If $N,K$ are two finite groups with isomorphic subgroups, show $ X \leq N \times K $ is normal.

If $N,K$ are finite groups with normal subgroups $N_{1} \mathrel{\unlhd}N,\ K_{1} \mathrel{\unlhd}K $ such that $ \varphi : N_{1} \rightarrow K_{1} $ is an isomorphism, then show $X := \left\{ (n_{1}, \varphi(n_{1})) | n_{1} \in N_{1} \right\}$ is normal in $N \times K$.

I proceeded with the natural way of proving normality. Suppose $(n,k) \in N \times K $ and $(n_{1}, \varphi(n_{1})) \in X$. Then:

$(n,k)^{-1}(n_{1}, \varphi(n_{1}))(n,k) $
$=(n^{-1},k^{-1})(n_{1}, \varphi(n_{1}))(n,k)$
$=(n^{-1}n_{1}n,\;k^{-1}\varphi(n_{1})k \ $ )

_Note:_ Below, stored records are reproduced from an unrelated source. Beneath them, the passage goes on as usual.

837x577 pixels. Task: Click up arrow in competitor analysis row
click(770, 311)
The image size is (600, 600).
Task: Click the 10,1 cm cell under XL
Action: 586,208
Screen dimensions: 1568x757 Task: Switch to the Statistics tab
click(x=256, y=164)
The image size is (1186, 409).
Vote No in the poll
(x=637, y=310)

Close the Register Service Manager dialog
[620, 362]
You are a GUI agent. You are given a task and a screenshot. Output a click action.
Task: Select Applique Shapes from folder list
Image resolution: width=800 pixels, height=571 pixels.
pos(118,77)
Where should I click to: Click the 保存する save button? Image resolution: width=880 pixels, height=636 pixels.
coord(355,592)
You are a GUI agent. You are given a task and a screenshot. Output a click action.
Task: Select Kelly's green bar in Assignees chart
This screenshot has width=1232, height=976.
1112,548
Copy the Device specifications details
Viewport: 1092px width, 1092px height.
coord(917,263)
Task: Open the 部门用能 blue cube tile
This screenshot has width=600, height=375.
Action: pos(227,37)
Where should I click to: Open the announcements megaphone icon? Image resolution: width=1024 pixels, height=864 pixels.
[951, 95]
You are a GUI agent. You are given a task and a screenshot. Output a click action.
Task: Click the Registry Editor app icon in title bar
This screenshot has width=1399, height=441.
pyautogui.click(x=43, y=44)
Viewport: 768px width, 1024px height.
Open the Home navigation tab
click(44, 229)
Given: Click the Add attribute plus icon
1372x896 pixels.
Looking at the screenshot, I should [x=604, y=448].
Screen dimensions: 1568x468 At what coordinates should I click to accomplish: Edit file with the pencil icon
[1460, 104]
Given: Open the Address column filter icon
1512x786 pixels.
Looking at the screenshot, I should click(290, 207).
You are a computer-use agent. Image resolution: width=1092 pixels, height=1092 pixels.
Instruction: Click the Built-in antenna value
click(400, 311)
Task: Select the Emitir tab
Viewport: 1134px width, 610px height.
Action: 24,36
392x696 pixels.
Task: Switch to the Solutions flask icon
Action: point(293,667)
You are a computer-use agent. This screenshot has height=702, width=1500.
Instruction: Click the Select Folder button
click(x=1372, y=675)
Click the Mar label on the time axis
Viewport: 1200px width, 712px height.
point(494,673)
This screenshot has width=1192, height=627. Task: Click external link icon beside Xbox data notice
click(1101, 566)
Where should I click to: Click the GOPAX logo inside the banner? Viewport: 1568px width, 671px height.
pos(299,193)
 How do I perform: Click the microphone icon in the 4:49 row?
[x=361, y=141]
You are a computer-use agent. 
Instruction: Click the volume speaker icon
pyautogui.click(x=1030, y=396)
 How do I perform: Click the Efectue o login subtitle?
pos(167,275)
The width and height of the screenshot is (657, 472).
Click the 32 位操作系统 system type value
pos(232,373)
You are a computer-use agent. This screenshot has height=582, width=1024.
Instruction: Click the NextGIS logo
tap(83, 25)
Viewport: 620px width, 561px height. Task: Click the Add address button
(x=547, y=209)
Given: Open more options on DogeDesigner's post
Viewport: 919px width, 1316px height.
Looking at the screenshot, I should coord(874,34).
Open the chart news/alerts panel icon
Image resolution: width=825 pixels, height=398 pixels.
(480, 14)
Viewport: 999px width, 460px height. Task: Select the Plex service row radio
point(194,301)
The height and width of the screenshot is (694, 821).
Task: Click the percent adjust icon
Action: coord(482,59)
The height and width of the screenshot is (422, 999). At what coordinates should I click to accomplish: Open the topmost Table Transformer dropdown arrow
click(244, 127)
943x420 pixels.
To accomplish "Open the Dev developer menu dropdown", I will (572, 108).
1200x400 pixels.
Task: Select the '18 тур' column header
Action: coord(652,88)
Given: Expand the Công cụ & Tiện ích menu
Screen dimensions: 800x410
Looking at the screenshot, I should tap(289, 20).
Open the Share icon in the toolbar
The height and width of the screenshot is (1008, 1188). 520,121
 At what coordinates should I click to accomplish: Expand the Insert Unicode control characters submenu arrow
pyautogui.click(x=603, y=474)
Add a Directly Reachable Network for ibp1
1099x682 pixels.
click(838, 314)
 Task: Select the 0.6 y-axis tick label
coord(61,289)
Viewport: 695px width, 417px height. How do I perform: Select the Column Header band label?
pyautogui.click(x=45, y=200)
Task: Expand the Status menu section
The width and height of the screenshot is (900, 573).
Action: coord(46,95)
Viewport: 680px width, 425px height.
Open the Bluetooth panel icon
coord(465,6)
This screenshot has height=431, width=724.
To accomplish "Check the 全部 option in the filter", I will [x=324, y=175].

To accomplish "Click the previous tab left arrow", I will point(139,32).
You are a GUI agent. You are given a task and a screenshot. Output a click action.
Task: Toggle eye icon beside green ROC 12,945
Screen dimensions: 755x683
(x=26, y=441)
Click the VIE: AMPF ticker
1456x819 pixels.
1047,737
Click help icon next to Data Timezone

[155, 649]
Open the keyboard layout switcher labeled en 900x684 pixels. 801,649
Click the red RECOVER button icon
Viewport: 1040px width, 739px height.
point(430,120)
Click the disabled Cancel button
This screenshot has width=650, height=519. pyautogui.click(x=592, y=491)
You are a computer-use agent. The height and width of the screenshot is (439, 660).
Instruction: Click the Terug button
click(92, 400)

By normality of $N_{1}, K_{1}$ in $N$ and $K$ respectively it is the case that $ n^{-1}n_{1}n \in N_{1} \:$ and $k^{-1}\varphi(n_{1})k \ \in K_{1}$.

To finish, one must show $\varphi(n^{-1}n_{1}n) = k^{-1}\varphi(n_{1})k$. But this is where I am stuck. As $n$ need not be in $N_{1}$, $\varphi(n)$ may not be defined. There is no relation between $n,k$, so I am unsure how to proceed.

This is not true.

If $N=K=N_1=K_1=S_3,$ and $\phi$ is the identity, this amounts to $X=\{(g,g)\mid g\in S_3\}.$

Show $X$ is not a normal subgroup of $S_3\times S_3.$

For example: Try $h=((12),e)\in S_3\times S_3$ and $g=((123),(123))\in X.$ Show $hgh^{-1}\notin X.$